__WHAT THIS TASK INVOLVES__.
Quote the passage of the following article on human brain organoids implanted in rats between "The organoids also" and "the test tube.", inclusive.

__TEXT SHOWN__.
Lab rats given human brain transplants could shed new light on diseases, say researchers
A research team in the US has shown that human brain tissue implanted into rats can integrate into its host’s brain, promising to give scientists an entirely new way to study brain disorders – but raising ethical questions too.
Professor Sergiu Pasca and colleagues at Stanford University in California took sesame seed-sized clumps of human brain cells called “organoids” grown in a test tube and implanted them into the brains of baby rats.
In the research, published in the journal Nature, they report that not only does the human brain tissue survive, but it incorporates itself into the rat brain, making connections with rat brain cells and being served by the rat’s blood supply.
The organoids also grew in the rat brain, to about the size of a pea.
The human nerve cells grow about six times larger in the rat than they do in the test tube.
The team then conducted a series of experiments that showed the human brain cells could receive sensory signals from the rat’s whiskers, but could also send instructions to other parts of the rat brain when trained to do so.
“They can receive sensory input but they also participate in some of the neural circuitry of the rat,” says Professor Pasca.
The research team’s aim is to develop “in vivo” models for studying the human brain and its diseases.
‘Step closer to seeing inside human mind’
The complex cellular or chemical underpinnings of brain disorders like autism and schizophrenia are very hard to study in human subjects. Mice and rats are poor surrogates for the human brain and research using primates is ethically dubious.
And while organoids in test tubes have led to a new understanding of how nerves work at a cellular level, they never grow as large or complex as healthy human brain tissue.
But growing human brain organoids in another species is a step closer to seeing inside the human mind, the researchers hope. Particularly when it comes to testing new drugs for brain disease.
“Just imagine with this model, you have a non-invasive way of testing the drug on human cells “in vivo”, says Professor Pasca.
But, if the research went beyond that, putting human brain cells into animals would raise profound ethical questions. The research team say they observed no behavioural differences between the rats with human brain grafts and those without.
And given the limited life span of rats, human brain tissue, which takes years to reach maturity, can only develop so much.
Most experts seem to think given the small size of a rat brain and the even smaller size of the transplanted human tissue, the rats will not become even partially human – and the amount of human brain circuitry is too small to have its own consciousness.
But as the field advances, scientists will need oversight, experts say.
“Crucial questions surround whether an organoid can have consciousness and moral status,” write human organoid researchers J Gray Camp and Barbara Treutline in an article accompanying the publication.
“Active discourse is needed,” they write, “to develop frameworks and boundaries for research that uses organoids to model the circuitry of the human brain”.
Human brain organoids into primates?
One obvious next step could be to put human brain organoids into primates.
Their brains are large enough to accommodate far more human brain tissue, and live for much longer than rats allowing the brain cells to mature.
But this, according to Professor Pasca, is currently a red line: “Transplantation into primates is not something we would do, or encourage doing.”

__STUDY MATERIAL__.
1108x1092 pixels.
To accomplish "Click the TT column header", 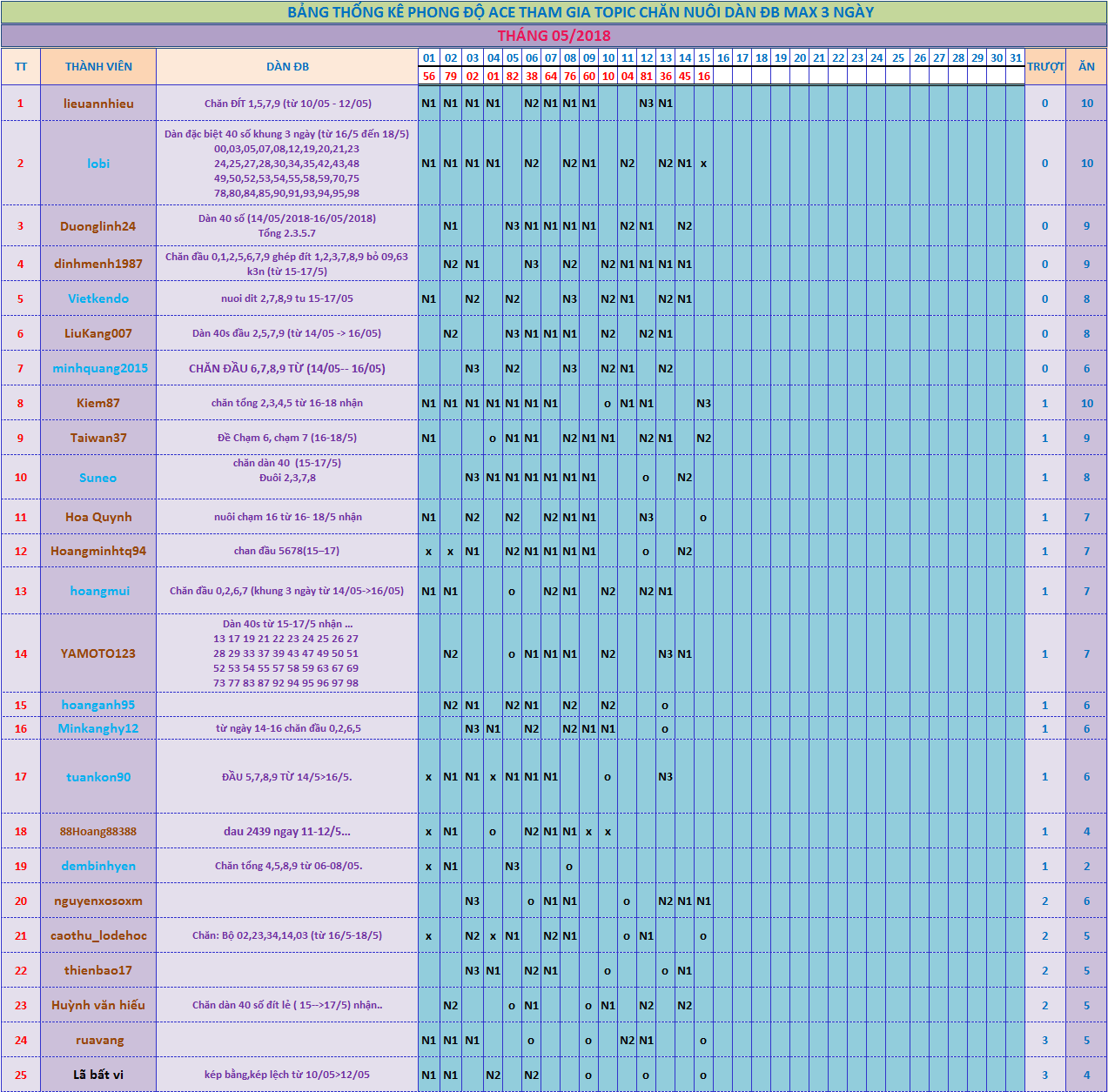I will point(21,67).
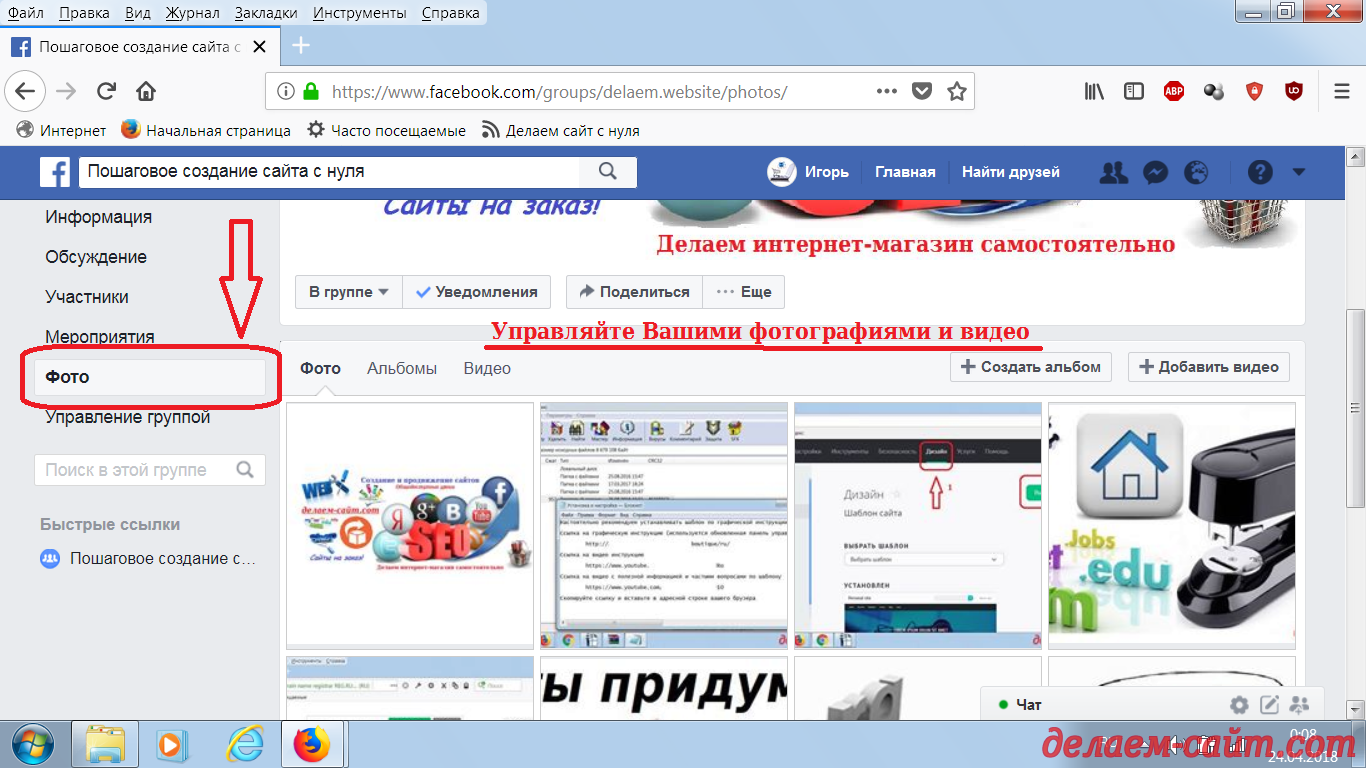Click the search magnifier in Facebook bar
The height and width of the screenshot is (768, 1366).
607,171
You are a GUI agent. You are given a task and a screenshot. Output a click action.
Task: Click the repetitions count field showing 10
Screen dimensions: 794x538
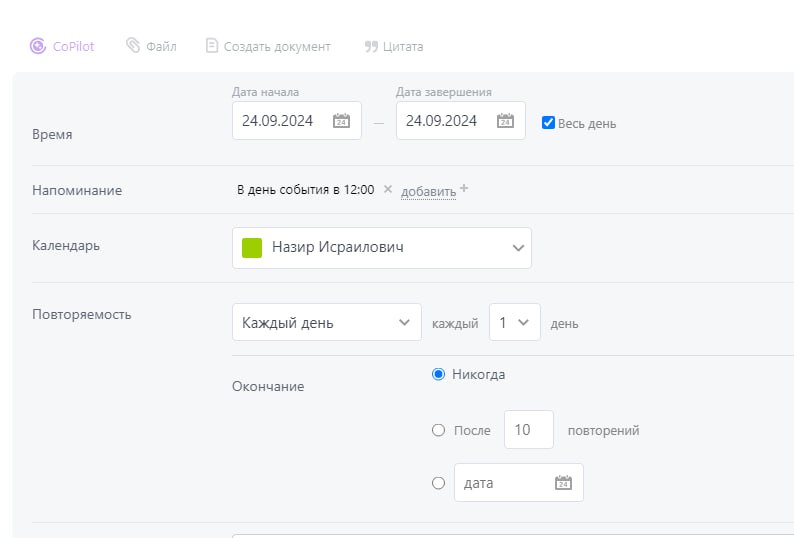(x=528, y=431)
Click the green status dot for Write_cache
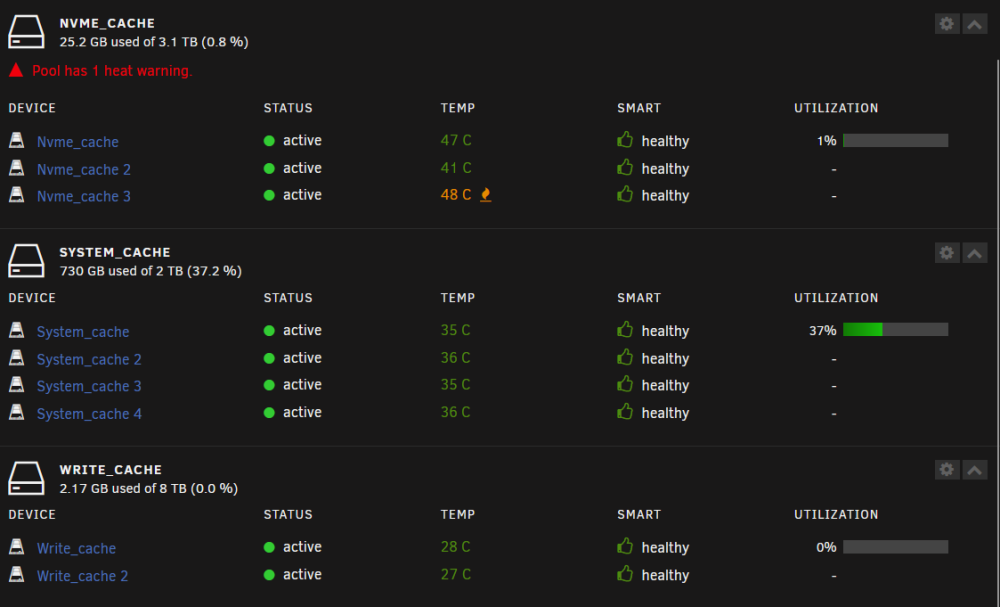This screenshot has width=1000, height=607. click(269, 547)
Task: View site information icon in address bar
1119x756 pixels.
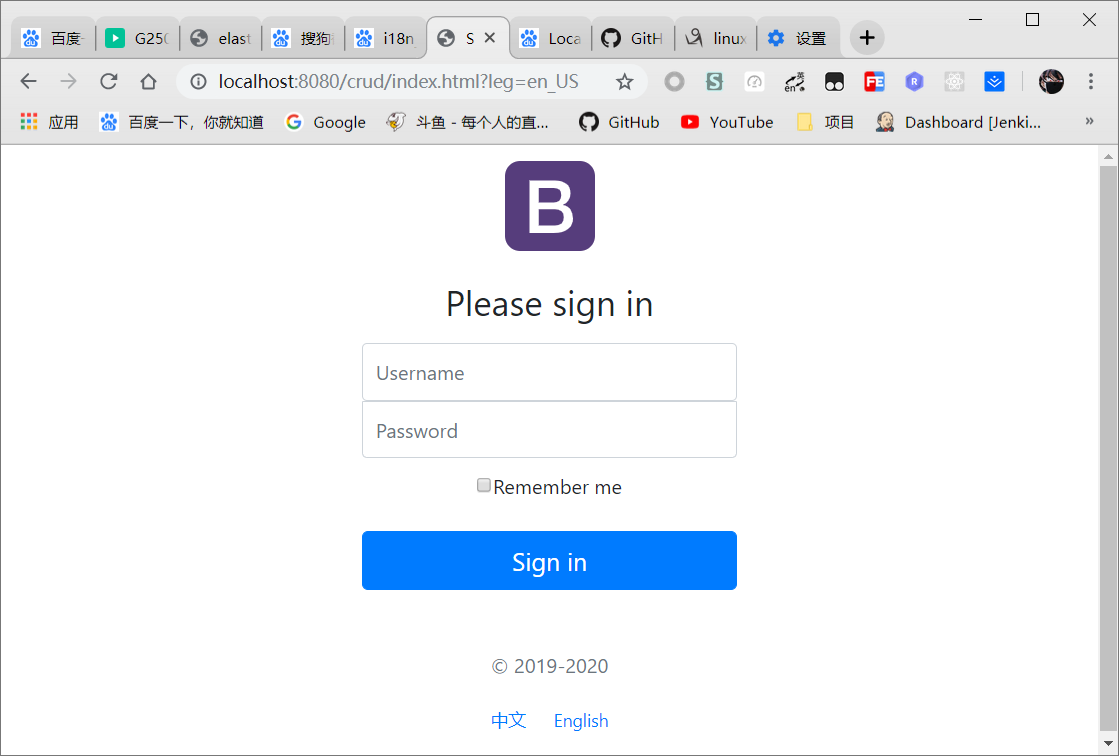Action: 198,81
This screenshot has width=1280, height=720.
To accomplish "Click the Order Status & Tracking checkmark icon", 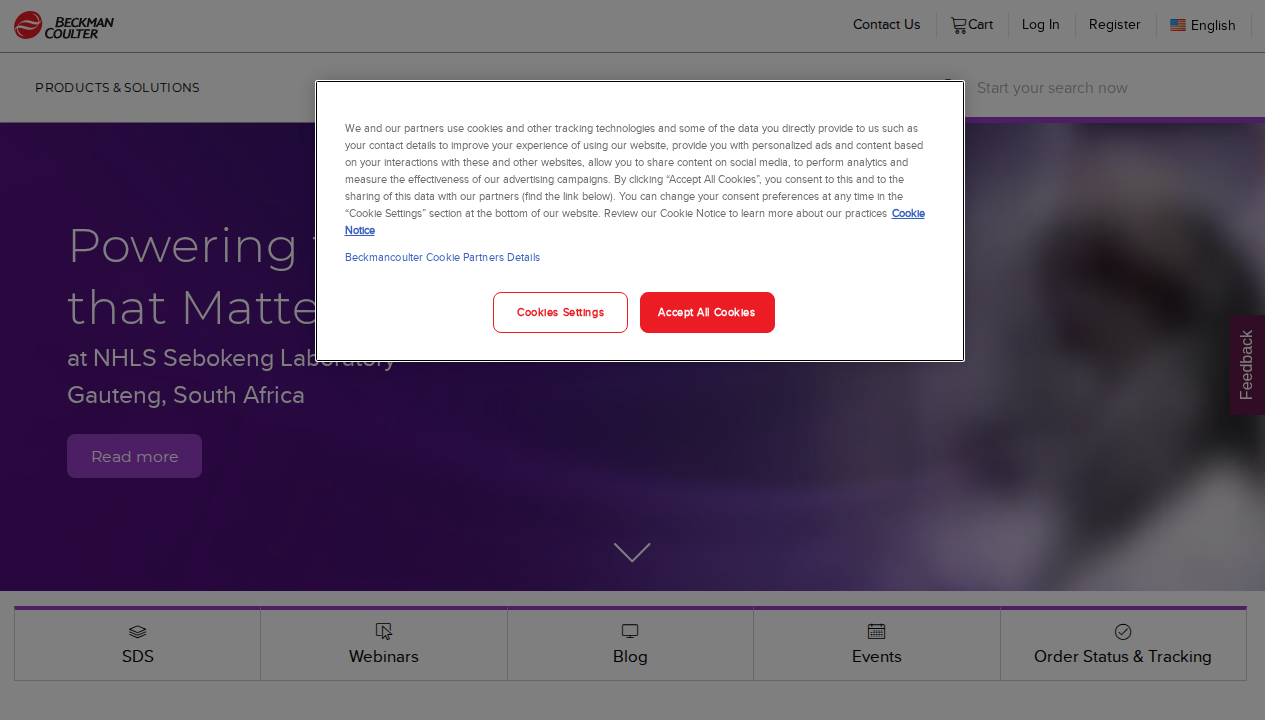I will tap(1123, 631).
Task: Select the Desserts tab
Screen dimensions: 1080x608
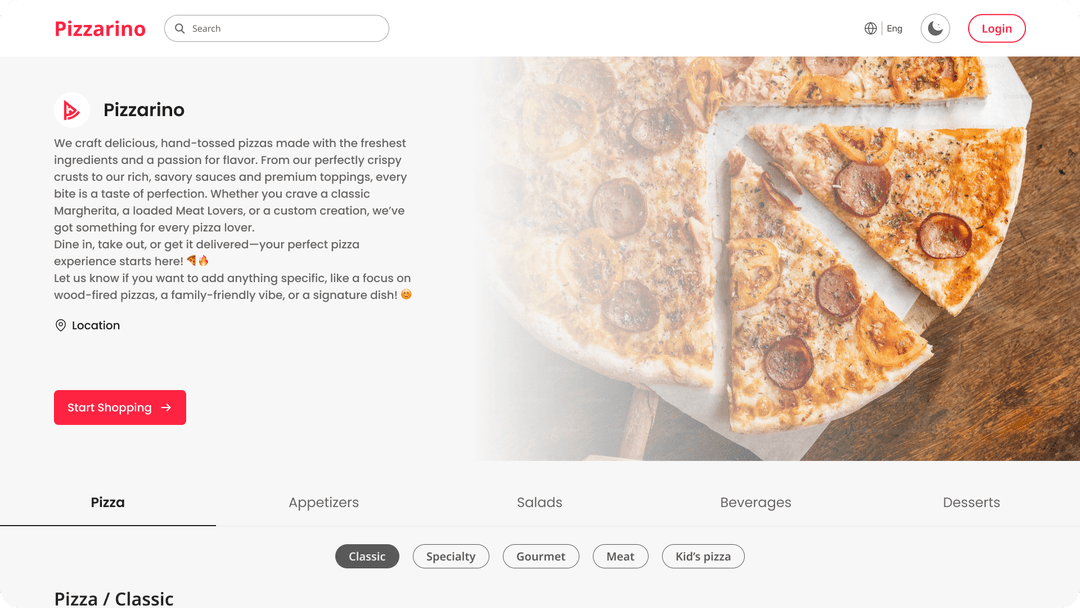Action: [x=971, y=503]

__ANSWER AREA__.
The organoids also grew in the rat brain, to about the size of a pea.
The human nerve cells grow about six times larger in the rat than they do in the test tube.